Would you show every line from the records that holds "heading"?

(Collection entries)
--------------------
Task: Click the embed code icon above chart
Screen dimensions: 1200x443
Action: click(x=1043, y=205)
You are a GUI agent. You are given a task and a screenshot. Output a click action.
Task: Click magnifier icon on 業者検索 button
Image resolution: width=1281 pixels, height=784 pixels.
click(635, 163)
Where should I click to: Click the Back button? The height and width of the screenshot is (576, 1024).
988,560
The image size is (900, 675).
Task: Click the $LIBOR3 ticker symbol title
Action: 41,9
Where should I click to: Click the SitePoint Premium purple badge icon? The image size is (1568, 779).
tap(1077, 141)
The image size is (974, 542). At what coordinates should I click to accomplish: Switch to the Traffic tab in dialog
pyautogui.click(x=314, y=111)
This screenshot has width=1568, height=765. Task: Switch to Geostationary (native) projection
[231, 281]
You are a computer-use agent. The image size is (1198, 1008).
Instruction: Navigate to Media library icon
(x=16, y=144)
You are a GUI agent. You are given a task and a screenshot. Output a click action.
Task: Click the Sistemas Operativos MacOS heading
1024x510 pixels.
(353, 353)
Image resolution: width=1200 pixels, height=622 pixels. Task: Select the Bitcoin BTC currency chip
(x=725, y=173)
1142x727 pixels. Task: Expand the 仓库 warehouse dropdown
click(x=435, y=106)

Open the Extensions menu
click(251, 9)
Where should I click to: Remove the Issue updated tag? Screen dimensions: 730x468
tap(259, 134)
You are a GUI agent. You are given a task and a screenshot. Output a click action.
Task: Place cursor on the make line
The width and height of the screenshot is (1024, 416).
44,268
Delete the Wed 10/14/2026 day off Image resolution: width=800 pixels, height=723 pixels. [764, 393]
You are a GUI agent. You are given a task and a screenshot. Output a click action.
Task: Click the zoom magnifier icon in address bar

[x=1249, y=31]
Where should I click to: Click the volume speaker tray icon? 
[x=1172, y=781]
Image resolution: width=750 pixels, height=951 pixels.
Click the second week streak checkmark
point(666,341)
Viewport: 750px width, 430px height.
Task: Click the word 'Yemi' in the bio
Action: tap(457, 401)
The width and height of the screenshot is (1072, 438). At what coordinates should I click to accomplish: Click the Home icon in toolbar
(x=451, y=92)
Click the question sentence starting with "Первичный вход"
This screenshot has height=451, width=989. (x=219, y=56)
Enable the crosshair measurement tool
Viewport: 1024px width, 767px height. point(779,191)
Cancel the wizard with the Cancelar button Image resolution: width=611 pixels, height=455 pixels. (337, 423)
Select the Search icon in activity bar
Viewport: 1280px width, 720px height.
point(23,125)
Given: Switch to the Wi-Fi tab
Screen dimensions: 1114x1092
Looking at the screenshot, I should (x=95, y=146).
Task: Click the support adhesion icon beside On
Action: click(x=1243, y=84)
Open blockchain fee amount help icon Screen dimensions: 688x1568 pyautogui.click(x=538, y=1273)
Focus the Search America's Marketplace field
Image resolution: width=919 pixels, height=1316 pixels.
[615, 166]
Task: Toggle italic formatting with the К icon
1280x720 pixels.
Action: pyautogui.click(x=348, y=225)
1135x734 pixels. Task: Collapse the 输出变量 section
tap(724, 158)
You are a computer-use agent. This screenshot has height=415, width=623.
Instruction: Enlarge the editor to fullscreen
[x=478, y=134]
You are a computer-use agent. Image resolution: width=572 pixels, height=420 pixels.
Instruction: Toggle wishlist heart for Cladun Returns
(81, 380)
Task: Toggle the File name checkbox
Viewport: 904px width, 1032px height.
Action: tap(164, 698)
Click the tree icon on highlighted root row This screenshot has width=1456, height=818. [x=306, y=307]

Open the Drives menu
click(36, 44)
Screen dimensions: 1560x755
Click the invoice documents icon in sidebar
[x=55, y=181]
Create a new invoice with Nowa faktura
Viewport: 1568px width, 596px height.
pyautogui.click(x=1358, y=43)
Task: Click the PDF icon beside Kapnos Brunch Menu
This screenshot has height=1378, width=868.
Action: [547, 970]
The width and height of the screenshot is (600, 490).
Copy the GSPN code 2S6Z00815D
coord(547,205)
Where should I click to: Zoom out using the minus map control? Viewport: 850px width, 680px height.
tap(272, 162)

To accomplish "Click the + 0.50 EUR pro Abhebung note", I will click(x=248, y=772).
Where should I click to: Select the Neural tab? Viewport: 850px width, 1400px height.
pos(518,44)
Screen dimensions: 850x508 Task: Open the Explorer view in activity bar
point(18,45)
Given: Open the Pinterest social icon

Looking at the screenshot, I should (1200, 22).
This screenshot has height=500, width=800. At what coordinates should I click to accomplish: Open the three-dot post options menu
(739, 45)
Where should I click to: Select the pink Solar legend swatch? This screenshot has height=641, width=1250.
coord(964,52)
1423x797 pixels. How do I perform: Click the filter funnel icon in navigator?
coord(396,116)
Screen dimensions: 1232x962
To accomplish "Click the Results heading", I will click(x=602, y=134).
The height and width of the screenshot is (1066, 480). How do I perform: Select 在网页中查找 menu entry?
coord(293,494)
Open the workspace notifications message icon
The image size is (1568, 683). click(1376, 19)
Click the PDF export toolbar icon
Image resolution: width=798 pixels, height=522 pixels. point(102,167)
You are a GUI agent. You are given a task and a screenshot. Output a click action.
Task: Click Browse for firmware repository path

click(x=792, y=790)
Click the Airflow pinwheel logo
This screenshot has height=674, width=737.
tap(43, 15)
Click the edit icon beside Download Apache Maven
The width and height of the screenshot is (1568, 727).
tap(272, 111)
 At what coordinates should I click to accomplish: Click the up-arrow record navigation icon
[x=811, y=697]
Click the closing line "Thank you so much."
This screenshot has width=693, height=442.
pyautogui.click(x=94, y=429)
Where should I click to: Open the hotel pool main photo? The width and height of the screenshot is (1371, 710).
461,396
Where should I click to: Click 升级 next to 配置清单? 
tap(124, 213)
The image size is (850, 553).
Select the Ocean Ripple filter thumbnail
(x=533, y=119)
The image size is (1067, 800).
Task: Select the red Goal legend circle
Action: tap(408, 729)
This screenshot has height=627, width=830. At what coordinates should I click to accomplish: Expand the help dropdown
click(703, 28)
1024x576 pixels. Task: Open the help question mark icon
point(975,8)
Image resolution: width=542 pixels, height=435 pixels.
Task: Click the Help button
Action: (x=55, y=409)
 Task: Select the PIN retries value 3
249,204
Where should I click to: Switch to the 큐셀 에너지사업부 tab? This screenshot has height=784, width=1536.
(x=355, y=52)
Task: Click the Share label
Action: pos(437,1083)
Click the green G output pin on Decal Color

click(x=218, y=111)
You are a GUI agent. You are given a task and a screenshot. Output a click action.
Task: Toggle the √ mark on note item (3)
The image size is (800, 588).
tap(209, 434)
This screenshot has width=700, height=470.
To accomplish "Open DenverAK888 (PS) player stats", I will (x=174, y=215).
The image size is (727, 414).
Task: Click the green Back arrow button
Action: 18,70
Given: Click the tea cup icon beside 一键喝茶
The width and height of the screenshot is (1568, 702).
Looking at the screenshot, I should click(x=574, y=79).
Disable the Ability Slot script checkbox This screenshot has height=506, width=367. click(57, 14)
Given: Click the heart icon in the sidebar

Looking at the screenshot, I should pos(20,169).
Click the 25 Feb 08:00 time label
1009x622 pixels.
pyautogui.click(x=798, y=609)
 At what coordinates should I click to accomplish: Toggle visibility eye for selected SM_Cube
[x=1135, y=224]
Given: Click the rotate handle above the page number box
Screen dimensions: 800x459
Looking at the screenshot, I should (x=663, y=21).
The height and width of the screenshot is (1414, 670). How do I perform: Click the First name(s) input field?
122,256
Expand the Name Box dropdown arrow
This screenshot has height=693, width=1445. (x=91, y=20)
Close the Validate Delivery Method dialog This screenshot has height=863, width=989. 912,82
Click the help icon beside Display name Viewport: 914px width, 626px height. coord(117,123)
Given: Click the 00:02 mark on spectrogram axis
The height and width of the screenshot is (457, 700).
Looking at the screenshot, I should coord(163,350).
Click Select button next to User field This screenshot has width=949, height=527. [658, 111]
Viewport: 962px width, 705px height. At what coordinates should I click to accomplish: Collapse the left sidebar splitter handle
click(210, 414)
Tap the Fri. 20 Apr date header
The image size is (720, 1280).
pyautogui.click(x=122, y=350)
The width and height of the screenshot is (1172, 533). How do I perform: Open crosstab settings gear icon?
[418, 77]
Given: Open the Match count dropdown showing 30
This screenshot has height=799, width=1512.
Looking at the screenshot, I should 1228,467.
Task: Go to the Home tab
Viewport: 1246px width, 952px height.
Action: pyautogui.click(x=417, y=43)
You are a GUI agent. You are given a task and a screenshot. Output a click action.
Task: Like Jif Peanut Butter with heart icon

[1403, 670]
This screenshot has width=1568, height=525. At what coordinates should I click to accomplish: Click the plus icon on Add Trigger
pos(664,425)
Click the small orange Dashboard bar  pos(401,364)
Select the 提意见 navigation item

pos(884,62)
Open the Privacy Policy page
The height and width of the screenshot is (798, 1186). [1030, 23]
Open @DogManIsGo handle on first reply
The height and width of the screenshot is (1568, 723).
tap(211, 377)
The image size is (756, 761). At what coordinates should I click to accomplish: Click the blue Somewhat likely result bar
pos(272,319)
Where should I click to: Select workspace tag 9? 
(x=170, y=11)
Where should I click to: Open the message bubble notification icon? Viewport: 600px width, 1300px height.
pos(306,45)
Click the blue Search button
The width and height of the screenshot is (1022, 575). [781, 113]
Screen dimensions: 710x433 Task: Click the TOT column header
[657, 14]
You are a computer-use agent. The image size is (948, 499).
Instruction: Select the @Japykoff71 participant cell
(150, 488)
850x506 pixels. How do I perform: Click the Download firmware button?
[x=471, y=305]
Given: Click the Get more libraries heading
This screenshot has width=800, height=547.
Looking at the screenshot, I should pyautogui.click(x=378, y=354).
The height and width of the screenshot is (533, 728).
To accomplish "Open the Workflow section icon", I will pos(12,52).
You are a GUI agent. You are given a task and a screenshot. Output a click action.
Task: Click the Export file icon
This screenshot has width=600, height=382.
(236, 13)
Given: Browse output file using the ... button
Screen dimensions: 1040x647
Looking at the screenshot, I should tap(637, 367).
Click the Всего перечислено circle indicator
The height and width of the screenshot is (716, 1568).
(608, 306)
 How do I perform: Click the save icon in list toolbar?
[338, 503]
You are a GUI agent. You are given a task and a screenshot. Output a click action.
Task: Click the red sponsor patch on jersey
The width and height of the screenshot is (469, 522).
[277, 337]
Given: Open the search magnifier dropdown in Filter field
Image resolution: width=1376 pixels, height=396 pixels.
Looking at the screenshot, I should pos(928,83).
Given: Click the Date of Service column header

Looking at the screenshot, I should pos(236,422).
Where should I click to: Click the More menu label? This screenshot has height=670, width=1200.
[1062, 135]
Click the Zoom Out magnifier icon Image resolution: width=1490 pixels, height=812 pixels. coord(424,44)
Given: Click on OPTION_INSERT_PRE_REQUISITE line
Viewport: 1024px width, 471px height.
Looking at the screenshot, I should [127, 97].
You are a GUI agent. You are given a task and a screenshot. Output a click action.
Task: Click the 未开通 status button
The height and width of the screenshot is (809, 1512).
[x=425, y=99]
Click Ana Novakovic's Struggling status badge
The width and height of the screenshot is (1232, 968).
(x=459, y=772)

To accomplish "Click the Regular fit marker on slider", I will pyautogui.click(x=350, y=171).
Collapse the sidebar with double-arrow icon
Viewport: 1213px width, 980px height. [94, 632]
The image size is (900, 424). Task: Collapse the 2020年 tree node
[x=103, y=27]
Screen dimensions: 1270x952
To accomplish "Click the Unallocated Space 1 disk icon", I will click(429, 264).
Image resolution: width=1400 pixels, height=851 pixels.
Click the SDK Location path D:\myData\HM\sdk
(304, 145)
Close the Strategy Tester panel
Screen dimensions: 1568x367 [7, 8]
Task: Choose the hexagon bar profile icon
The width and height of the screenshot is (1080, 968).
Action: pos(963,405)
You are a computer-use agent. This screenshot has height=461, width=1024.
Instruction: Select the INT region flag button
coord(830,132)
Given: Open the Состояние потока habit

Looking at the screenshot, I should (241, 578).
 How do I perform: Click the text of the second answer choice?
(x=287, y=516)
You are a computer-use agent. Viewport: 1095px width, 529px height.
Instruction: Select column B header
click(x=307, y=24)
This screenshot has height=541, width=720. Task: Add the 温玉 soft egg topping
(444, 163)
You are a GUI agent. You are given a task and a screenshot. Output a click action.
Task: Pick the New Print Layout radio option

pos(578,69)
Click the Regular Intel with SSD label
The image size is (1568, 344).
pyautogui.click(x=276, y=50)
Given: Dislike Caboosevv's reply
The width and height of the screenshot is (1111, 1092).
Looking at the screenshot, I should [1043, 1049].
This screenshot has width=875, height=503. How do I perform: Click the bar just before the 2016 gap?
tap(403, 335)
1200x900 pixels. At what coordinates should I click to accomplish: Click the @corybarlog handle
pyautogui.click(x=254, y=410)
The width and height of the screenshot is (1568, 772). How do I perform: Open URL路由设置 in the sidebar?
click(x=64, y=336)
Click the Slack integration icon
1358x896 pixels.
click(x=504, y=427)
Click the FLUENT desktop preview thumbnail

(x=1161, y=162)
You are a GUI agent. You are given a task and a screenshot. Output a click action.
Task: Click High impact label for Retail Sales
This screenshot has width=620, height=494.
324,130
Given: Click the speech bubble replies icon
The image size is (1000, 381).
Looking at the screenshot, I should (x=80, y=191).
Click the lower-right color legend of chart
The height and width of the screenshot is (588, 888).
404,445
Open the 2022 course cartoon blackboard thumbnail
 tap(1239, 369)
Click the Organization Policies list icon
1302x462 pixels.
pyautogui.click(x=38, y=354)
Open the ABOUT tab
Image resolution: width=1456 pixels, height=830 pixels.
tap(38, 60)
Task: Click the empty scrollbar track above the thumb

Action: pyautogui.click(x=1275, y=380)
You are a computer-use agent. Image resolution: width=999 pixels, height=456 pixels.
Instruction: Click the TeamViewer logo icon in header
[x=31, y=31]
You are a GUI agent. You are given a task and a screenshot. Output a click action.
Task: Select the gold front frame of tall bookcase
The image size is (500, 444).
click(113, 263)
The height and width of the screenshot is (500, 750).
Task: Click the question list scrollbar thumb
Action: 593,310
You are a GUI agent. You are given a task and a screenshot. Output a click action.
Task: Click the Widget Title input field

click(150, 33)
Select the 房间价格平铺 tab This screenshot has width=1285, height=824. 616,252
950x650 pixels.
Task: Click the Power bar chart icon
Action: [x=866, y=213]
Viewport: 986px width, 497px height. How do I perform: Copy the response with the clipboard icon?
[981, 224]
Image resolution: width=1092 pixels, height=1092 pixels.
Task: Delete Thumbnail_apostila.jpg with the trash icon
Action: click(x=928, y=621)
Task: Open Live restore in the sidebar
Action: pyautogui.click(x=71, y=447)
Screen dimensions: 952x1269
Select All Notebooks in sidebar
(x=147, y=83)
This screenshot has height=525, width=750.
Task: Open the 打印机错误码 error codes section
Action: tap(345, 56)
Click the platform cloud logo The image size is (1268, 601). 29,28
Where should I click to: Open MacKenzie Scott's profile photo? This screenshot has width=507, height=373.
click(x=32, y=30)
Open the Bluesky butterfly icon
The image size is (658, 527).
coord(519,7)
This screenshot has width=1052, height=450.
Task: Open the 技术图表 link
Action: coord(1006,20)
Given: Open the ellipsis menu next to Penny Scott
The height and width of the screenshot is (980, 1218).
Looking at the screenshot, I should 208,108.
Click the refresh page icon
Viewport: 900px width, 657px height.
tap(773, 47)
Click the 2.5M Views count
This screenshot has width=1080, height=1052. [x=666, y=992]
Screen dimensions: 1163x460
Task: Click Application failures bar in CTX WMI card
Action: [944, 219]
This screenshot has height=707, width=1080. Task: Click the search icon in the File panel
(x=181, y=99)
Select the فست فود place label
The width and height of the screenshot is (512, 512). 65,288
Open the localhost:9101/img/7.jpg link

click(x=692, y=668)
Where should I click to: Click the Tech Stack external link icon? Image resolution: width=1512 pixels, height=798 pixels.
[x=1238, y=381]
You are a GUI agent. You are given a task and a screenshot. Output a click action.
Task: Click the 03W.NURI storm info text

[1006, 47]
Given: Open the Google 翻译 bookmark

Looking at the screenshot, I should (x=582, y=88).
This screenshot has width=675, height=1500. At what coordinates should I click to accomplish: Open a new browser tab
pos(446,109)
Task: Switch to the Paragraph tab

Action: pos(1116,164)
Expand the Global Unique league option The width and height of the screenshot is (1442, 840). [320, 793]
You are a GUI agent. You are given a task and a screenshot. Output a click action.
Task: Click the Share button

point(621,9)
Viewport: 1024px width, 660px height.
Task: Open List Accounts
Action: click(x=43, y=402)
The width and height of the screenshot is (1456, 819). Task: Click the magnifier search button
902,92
--------------------
**Solution to this task**.
Task: Click the Sistemas Operativos MacOS heading
To accomplish "Click the Results heading", I will click(x=602, y=134).
Given: Click the Get more libraries heading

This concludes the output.